Und wohin gehörst du?

Kaufst du Bio-Gemüse oder gar beim Gärtner ein? Öko. Verbringst du deine Abende daheim mit Horrorfilmen und trägst bevorzugt

schwarz? Gruftie. Stehst du auf Nirvana und trägst Chucks? Alternativer. Du trägst weite Hosen und stehst auf elektronische Musik? Raver. So einfach kann es sein, jemanden einzuschätzen. Seine Vorlieben, seine Ticks, politische Einstellung, Freunde, Feinde – alles auf einen Blick erkennbar. „Nur ein Blick von dir und ich wusste genau, was du denkst, was du fühlst…“ sangen damals TicTacToe (wenn auch in einem etwas anderen Kontext). Aber denken wir das nicht alle? Emos heulen bloß, Punks sind immer dagegen, Tussis hohl und Ökos halten sich für die großen Weltverbesserer. Natürlich sind das Vorurteile. Weiß auch jeder. „Aber selbst Vorurteile kommen nicht von irgendwoher“, hör’ ich ein paar von euch murmeln. Na klar, einige lebende Beispiele verkörpern diese Vorurteile. Und Vorurteile basieren schließlich auf Erfahrung. Zwar nicht der eigenen, aber der der anderen. Und dann muss es doch stimmen, oder? Ich kenne Metal-Typen, Emos, Skater, Prolos, ja sogar Neuzeit-Hippies und jede Menge Rasta fari. Ich verstehe Aspekte und Gründe warum sie so sind, wie sie sind. Auch wenn ich mich mit keiner dieser Szenen komplett identifizieren könnte. Denn dazwischen liegen so viele Facetten, die ich nie außer Acht lassen wollen würde.
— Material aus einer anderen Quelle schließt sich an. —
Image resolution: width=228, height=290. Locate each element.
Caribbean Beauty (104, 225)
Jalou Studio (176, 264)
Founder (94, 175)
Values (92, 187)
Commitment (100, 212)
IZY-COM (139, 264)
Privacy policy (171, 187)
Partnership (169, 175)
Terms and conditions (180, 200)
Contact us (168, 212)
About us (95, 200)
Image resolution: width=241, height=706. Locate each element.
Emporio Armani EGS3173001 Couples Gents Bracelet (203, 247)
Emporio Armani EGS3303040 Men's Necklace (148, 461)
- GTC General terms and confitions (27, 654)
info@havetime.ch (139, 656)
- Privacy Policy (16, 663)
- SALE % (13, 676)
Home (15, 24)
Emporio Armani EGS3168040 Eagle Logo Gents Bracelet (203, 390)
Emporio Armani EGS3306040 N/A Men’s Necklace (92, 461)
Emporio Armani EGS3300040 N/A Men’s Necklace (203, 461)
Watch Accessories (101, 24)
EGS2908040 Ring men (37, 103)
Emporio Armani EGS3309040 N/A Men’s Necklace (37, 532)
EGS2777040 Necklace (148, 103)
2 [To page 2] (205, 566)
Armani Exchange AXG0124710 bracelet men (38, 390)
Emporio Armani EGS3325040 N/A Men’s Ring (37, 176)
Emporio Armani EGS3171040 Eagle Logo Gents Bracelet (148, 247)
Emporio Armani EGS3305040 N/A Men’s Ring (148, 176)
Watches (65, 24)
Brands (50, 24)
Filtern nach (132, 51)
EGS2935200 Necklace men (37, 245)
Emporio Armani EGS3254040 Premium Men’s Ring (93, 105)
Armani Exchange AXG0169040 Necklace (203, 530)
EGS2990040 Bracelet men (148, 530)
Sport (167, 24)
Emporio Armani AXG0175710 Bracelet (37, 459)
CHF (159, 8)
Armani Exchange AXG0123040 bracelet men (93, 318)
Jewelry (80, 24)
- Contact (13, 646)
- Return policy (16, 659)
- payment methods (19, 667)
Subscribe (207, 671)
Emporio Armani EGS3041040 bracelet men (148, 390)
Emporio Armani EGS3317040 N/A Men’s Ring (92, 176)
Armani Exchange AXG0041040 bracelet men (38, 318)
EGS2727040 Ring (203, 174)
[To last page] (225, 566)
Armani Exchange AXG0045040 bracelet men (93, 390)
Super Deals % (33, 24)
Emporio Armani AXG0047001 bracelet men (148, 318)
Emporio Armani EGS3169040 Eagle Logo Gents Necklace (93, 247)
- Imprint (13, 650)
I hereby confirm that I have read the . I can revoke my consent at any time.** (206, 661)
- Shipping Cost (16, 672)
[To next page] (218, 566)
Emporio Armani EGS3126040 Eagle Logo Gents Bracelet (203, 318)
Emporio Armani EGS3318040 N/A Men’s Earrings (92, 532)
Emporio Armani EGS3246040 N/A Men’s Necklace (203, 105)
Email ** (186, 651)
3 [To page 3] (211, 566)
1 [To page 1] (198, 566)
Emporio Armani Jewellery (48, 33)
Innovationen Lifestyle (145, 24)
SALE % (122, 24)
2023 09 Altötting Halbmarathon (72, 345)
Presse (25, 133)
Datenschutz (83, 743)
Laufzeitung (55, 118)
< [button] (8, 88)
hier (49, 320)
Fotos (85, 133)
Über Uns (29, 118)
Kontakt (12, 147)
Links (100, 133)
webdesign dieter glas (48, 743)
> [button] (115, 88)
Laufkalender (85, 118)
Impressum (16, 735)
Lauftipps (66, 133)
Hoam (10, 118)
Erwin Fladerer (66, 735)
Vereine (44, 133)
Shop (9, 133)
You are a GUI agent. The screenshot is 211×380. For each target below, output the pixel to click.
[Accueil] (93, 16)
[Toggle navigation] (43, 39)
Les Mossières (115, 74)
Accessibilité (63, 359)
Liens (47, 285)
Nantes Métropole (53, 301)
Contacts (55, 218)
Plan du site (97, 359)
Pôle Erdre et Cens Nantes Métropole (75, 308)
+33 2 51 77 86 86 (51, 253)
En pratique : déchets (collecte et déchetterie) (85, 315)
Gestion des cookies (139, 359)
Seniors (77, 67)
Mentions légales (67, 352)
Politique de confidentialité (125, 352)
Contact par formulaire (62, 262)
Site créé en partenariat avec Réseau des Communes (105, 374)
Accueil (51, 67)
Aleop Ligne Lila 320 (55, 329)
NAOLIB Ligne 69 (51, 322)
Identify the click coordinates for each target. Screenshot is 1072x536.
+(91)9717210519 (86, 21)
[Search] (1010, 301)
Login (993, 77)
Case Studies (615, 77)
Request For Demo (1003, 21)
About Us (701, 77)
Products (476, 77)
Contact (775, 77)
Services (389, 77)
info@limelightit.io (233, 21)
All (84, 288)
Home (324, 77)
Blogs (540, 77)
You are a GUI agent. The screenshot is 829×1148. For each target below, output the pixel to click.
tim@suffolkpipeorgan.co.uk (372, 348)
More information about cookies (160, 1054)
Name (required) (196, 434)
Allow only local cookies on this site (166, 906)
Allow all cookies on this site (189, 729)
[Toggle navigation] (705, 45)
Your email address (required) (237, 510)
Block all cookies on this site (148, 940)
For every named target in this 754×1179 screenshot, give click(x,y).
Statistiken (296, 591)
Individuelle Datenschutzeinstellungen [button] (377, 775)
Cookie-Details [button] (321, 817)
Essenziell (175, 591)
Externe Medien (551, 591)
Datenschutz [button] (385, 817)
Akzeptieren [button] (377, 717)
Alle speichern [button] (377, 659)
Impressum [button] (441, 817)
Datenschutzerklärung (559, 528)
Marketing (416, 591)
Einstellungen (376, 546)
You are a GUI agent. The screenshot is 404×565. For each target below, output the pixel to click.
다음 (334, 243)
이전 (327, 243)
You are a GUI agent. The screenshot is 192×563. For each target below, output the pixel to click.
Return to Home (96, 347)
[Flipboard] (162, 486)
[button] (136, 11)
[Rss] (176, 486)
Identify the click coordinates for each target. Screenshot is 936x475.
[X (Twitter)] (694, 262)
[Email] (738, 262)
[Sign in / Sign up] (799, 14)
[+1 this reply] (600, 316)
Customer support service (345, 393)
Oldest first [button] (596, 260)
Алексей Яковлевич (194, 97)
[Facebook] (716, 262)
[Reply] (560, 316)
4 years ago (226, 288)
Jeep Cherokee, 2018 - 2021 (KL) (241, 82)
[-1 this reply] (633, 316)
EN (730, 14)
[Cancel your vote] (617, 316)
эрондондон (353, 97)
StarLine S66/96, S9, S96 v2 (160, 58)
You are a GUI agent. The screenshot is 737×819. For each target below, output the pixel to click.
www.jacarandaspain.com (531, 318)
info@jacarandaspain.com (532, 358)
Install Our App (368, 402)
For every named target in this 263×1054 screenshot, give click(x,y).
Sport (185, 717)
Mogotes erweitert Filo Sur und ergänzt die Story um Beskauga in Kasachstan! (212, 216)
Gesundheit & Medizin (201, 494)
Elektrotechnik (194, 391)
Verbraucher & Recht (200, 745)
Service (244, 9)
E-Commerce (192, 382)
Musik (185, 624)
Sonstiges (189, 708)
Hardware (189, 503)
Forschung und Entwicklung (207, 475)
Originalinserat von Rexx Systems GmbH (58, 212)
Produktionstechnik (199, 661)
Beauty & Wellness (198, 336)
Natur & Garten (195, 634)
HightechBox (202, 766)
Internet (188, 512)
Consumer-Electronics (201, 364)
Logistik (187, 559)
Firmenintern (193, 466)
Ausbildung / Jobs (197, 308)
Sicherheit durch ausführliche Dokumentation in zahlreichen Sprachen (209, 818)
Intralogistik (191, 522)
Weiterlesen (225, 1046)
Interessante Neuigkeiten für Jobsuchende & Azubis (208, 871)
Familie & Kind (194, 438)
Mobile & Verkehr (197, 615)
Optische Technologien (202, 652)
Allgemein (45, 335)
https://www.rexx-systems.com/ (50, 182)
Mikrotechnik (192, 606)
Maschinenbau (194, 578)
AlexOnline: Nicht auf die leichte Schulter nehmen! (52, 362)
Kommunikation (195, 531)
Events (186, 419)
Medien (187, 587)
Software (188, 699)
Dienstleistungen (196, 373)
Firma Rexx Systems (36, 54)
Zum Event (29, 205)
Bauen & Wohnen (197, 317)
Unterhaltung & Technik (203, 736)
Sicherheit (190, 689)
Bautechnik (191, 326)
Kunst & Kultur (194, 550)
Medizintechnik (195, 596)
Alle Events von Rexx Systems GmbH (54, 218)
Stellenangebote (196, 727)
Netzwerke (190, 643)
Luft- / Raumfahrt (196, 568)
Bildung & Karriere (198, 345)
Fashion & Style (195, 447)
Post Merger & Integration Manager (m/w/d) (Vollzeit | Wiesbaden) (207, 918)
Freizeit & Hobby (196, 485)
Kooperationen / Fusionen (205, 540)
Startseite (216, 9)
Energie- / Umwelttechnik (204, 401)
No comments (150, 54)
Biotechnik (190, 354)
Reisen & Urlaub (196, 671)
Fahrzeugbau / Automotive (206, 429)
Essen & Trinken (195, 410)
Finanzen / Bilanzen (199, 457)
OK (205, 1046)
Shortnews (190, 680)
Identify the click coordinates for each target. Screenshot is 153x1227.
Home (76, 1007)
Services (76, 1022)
Die Frage ist, kann man überhaupt nicht zu einer Szene gehören? In irgendeine Schublade passt doch jeder von uns. Und wenn man wirklich so anders ist, dass jede Zuordnung zu einer Sparte eine Beleidigung wäre, begründet man eben etwas Eigenes. Denn Szenen basieren auf Lebenseinstellungen. Und die muss man ja mit niemandem teilen. Dazu kommt, dass sich mit der Zeit alles ändert. Jede Meinung, jede Ansicht, jede Ein-stellung wandelt sich im Laufe eines Lebens. Ich war zum Beispiel mal Metal-Punk-Alternativ-Gruftie. Und jetzt? Würde ich mich als außergewöhnlich speziellen Normalo bezeichnen.